→ Written task: Reproduce the records from the line containing "Given: Click the Next button" through the line containing "Action: (x=180, y=160)", inclusive, and nothing else.

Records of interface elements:
____

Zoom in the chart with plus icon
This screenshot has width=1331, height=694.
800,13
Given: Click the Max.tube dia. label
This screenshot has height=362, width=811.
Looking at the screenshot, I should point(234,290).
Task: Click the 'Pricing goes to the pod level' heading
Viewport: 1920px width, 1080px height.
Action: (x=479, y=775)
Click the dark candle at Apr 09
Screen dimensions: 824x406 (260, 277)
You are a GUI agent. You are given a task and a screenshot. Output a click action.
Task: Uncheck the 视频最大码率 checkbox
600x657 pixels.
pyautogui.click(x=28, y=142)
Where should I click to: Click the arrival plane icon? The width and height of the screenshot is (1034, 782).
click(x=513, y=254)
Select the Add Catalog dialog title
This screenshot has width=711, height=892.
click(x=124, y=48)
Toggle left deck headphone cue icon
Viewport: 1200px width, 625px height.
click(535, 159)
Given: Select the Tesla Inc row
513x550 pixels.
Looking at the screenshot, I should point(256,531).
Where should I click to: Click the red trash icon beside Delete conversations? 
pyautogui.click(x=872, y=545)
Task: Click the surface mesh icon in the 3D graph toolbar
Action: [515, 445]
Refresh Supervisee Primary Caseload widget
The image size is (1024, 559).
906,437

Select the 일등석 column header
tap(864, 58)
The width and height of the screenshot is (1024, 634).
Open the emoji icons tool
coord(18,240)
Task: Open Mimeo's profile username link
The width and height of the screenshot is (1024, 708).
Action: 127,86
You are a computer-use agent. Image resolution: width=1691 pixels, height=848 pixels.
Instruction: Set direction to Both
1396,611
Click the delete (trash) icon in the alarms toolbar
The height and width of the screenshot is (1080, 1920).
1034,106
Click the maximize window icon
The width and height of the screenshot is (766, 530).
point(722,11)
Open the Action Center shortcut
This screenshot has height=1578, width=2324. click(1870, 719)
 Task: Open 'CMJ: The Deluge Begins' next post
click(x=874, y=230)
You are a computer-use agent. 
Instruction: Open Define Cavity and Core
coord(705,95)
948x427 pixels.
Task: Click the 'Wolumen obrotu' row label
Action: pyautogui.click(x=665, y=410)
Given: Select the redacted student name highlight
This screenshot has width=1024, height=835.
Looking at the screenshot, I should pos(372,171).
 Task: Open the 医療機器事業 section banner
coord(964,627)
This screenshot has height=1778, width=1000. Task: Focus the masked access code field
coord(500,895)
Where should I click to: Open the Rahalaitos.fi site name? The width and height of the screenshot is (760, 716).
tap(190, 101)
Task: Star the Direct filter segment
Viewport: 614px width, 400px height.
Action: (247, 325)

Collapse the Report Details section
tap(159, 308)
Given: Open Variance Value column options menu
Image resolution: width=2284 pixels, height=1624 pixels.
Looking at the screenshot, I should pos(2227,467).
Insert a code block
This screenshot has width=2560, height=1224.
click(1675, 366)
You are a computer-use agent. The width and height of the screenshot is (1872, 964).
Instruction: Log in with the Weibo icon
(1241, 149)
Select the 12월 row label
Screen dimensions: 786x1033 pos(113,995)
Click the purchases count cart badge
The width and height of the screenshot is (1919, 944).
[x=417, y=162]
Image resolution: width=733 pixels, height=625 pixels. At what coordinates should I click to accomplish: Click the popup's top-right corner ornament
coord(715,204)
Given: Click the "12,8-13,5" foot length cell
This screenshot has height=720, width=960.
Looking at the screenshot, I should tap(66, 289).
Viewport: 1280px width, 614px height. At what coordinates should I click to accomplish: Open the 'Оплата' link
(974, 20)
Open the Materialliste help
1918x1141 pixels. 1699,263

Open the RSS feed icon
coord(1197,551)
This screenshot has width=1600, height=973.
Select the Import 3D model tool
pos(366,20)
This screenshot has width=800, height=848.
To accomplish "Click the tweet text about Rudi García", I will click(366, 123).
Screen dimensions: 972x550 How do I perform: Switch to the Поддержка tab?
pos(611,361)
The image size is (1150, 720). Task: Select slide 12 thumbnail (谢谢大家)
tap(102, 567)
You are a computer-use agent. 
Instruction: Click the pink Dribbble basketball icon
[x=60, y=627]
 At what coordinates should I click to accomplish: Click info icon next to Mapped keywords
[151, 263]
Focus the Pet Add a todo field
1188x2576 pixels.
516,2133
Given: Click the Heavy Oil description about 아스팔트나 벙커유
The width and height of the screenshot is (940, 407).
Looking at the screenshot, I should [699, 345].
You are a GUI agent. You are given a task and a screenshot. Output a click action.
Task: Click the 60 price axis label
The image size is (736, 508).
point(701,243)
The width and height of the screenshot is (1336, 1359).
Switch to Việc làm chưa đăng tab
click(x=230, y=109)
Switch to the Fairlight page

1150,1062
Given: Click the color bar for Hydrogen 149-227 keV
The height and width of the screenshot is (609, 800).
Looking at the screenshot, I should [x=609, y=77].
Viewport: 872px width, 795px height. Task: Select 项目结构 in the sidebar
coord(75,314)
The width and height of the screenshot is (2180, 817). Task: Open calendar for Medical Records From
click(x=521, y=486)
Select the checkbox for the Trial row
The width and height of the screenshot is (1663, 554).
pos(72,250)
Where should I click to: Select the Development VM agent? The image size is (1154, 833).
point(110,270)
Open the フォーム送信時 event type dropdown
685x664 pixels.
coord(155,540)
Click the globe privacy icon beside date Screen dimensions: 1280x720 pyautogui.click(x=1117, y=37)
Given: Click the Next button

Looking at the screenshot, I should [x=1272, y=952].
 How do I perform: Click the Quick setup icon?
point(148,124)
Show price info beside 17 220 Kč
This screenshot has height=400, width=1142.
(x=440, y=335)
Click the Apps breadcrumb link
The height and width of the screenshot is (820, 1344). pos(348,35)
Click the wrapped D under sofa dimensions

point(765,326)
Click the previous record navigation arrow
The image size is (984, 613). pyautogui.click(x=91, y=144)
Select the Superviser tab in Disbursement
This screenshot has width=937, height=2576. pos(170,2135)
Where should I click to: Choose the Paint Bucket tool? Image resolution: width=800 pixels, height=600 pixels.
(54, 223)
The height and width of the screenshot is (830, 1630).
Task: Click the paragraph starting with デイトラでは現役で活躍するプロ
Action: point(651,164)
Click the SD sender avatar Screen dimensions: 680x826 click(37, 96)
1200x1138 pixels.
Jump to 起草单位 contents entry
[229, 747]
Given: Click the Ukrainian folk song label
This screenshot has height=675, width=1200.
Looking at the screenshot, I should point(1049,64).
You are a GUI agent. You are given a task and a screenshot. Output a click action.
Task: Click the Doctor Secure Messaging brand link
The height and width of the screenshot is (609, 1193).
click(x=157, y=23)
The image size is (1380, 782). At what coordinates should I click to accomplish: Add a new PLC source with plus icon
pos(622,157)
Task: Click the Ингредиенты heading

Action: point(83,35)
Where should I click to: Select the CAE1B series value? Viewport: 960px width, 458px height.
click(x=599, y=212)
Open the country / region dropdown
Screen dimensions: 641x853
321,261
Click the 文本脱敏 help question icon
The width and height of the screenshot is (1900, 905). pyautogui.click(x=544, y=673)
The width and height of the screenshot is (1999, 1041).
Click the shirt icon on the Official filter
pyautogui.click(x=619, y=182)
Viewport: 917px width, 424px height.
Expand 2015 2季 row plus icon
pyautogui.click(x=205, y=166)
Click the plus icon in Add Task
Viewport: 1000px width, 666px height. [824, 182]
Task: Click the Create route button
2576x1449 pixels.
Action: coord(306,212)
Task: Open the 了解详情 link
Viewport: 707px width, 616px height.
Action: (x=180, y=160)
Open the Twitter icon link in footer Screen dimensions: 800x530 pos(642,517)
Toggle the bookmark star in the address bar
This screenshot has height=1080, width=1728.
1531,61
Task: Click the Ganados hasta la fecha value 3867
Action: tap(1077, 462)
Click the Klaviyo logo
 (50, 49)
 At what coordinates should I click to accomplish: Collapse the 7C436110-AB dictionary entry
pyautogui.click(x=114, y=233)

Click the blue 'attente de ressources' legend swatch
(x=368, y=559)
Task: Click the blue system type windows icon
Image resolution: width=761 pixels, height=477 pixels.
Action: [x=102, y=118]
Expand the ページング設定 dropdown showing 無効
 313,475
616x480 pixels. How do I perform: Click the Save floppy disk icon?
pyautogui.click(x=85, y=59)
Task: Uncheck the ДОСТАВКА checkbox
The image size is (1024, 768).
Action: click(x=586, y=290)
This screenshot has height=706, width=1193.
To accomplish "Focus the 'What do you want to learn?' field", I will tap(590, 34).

____

→ Exercise result:
Given: Click the Next button

Looking at the screenshot, I should [x=1272, y=952].
 How do I perform: Click the Quick setup icon?
point(148,124)
Show price info beside 17 220 Kč
This screenshot has height=400, width=1142.
(x=440, y=335)
Click the Apps breadcrumb link
The height and width of the screenshot is (820, 1344). pos(348,35)
Click the wrapped D under sofa dimensions

point(765,326)
Click the previous record navigation arrow
The image size is (984, 613). pyautogui.click(x=91, y=144)
Select the Superviser tab in Disbursement
This screenshot has width=937, height=2576. pos(170,2135)
Where should I click to: Choose the Paint Bucket tool? Image resolution: width=800 pixels, height=600 pixels.
(54, 223)
The height and width of the screenshot is (830, 1630).
Task: Click the paragraph starting with デイトラでは現役で活躍するプロ
Action: point(651,164)
Click the SD sender avatar Screen dimensions: 680x826 click(37, 96)
1200x1138 pixels.
Jump to 起草单位 contents entry
[229, 747]
Given: Click the Ukrainian folk song label
This screenshot has height=675, width=1200.
Looking at the screenshot, I should point(1049,64).
You are a GUI agent. You are given a task and a screenshot. Output a click action.
Task: Click the Doctor Secure Messaging brand link
The height and width of the screenshot is (609, 1193).
click(x=157, y=23)
The image size is (1380, 782). At what coordinates should I click to accomplish: Add a new PLC source with plus icon
pos(622,157)
Task: Click the Ингредиенты heading

Action: point(83,35)
Where should I click to: Select the CAE1B series value? Viewport: 960px width, 458px height.
click(x=599, y=212)
Open the country / region dropdown
Screen dimensions: 641x853
321,261
Click the 文本脱敏 help question icon
The width and height of the screenshot is (1900, 905). pyautogui.click(x=544, y=673)
The width and height of the screenshot is (1999, 1041).
Click the shirt icon on the Official filter
pyautogui.click(x=619, y=182)
Viewport: 917px width, 424px height.
Expand 2015 2季 row plus icon
pyautogui.click(x=205, y=166)
Click the plus icon in Add Task
Viewport: 1000px width, 666px height. [824, 182]
Task: Click the Create route button
2576x1449 pixels.
Action: coord(306,212)
Task: Open the 了解详情 link
Viewport: 707px width, 616px height.
Action: (x=180, y=160)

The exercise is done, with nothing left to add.